GOMEZ G; CADET JL; GONZALEZ B; BISAGNO V; GARCIA-RILL E; GONZALEZ B; MUÑIZ JA; GARCIA-RILL E; RIVERO ECHETO MC; URBANO FJ; MUÑIZ JA; RIVERO ECHETO MC; URBANO FJ; GOMEZ G; CADET JL; BISAGNO V

NEUROTOXICITY RESEARCH

SPRINGER

Lugar: Berlin; Año: 2016 vol. 29 p. 525 - 538

1029-8428

Caffeine is the world´s most popular psychoactive drug and is also an active adulterant found in many drugs of abuse, including seized cocaine samples.
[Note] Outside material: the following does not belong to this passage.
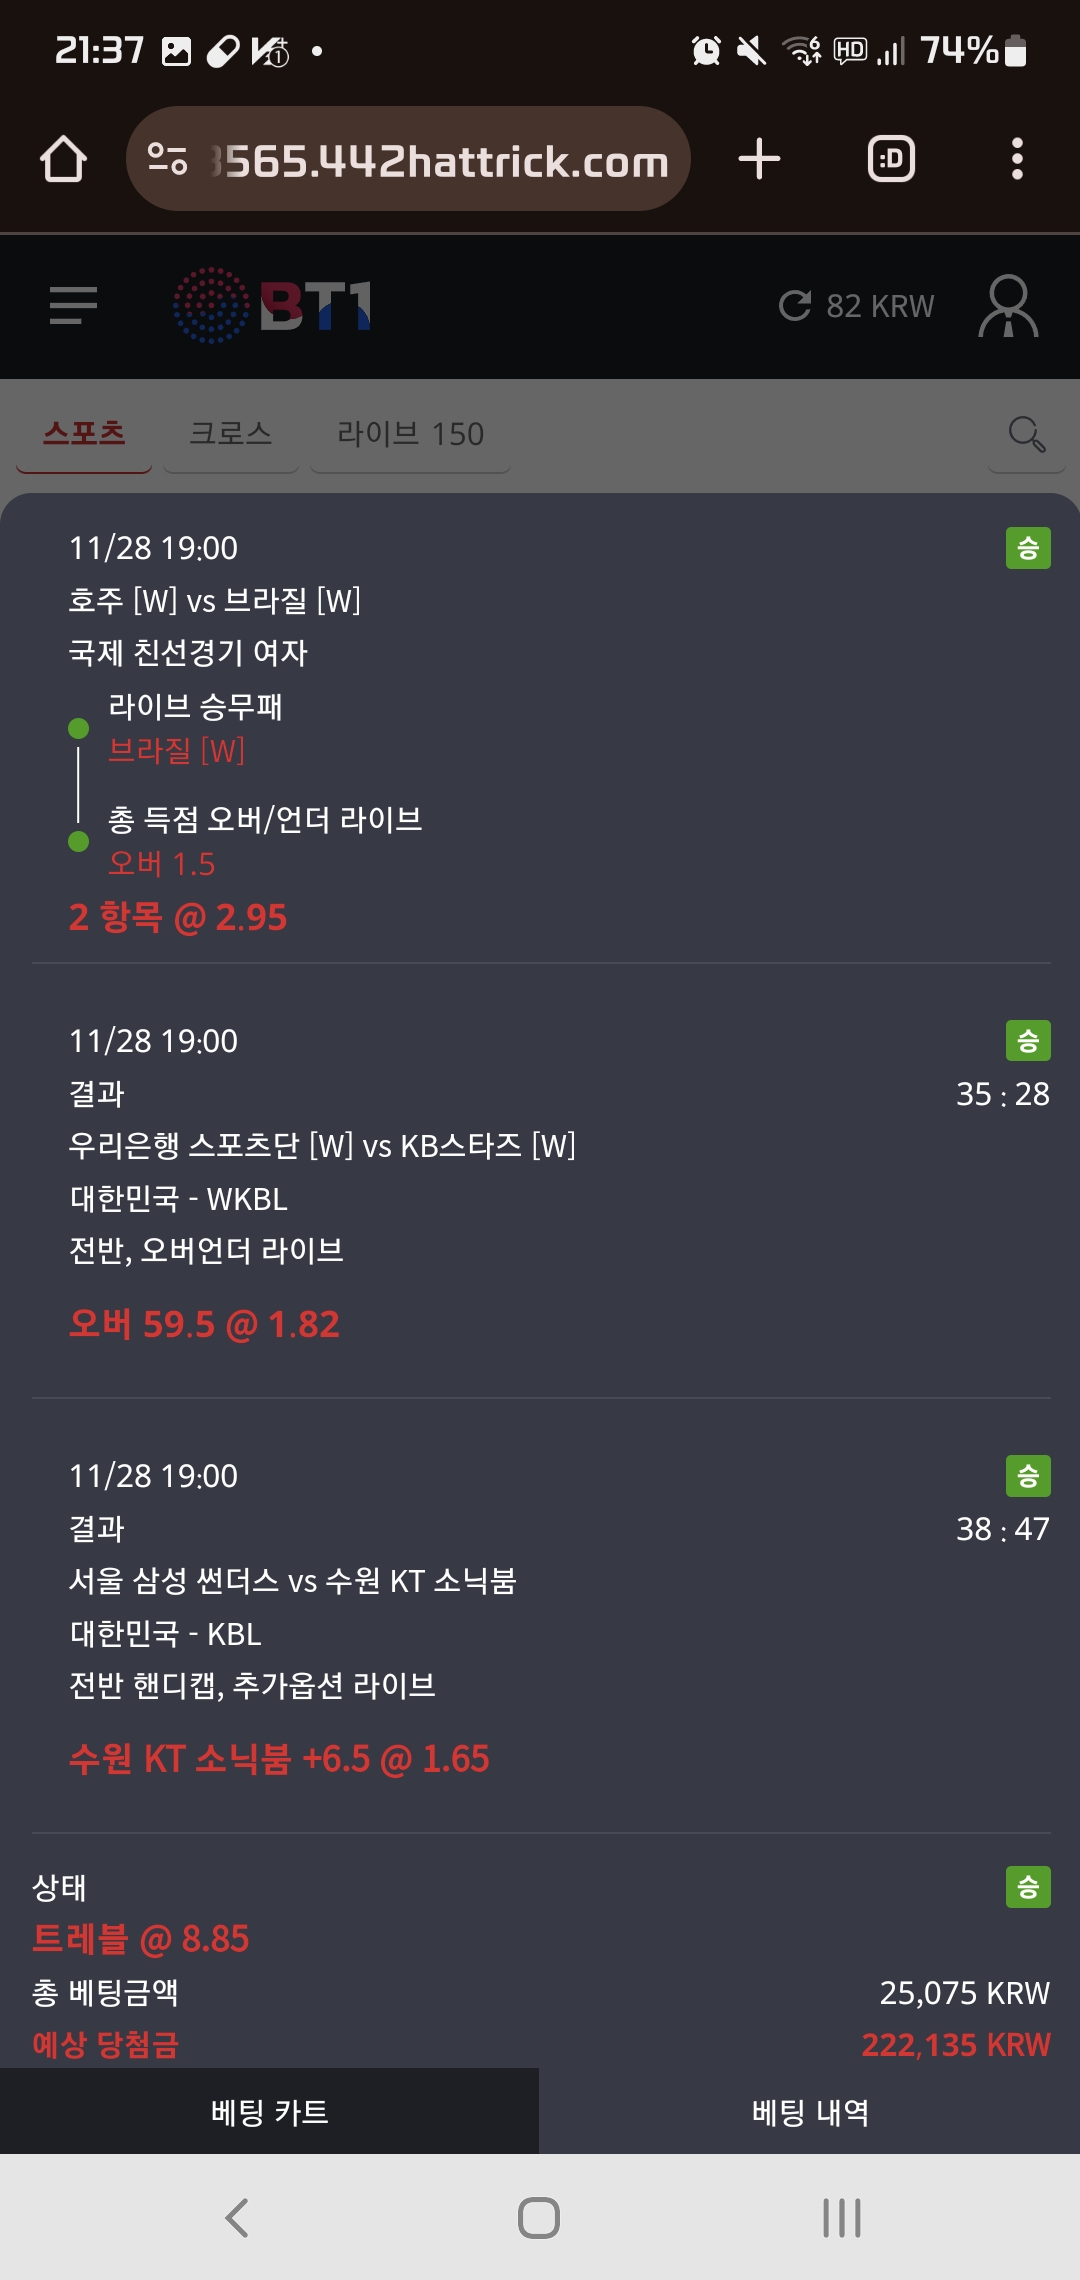
Task: Switch to the 크로스 tab
Action: [230, 433]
Despite several studies which examine the effects of caffeine or cocaine administered as single agents, little data are available for these agents when given in combination. The purpose of the present study was to determine if combined intake of both psychostimulants can lead to maladaptive changes in striatal function. Mice were injected with a binge regimen (intermittent treatment for 13 days) of caffeine (3 × 5 mg/kg), cocaine (3 × 10 mg/kg), or combined administration. We found that chronic caffeine potentiated locomotion induced by cocaine and that both caffeine-treated groups showed sensitization. Striatal tissue was obtained 24 h and 7 days after last injection (withdrawal) for immunohistochemistry and mRNA expression. Our results show that combined intake of both psychostimulants can increase GFAP immunoreactivity in the striatum at both times post treatment. Gene expression analysis, targeted at dopamine, adenosine, and glutamate receptor subunit genes, revealed significant transcript down-regulation in the dorsal striatum of AMPA, NMDA, D1 and D2 receptor subunit mRNA expression in the group that received combined treatment, but not after individual administration. At withdrawal, we found increased D1 receptor mRNA expression along with increased A1, AMPA, NMDA, and metabotropic subunit expression. A2A mRNA showed decreased expression after both times in all experimental groups. Our study provides evidence that there are striatal alterations mediated by combined caffeine and cocaine administration, and highlights negative outcomes of chronic intake of both psychostimulants.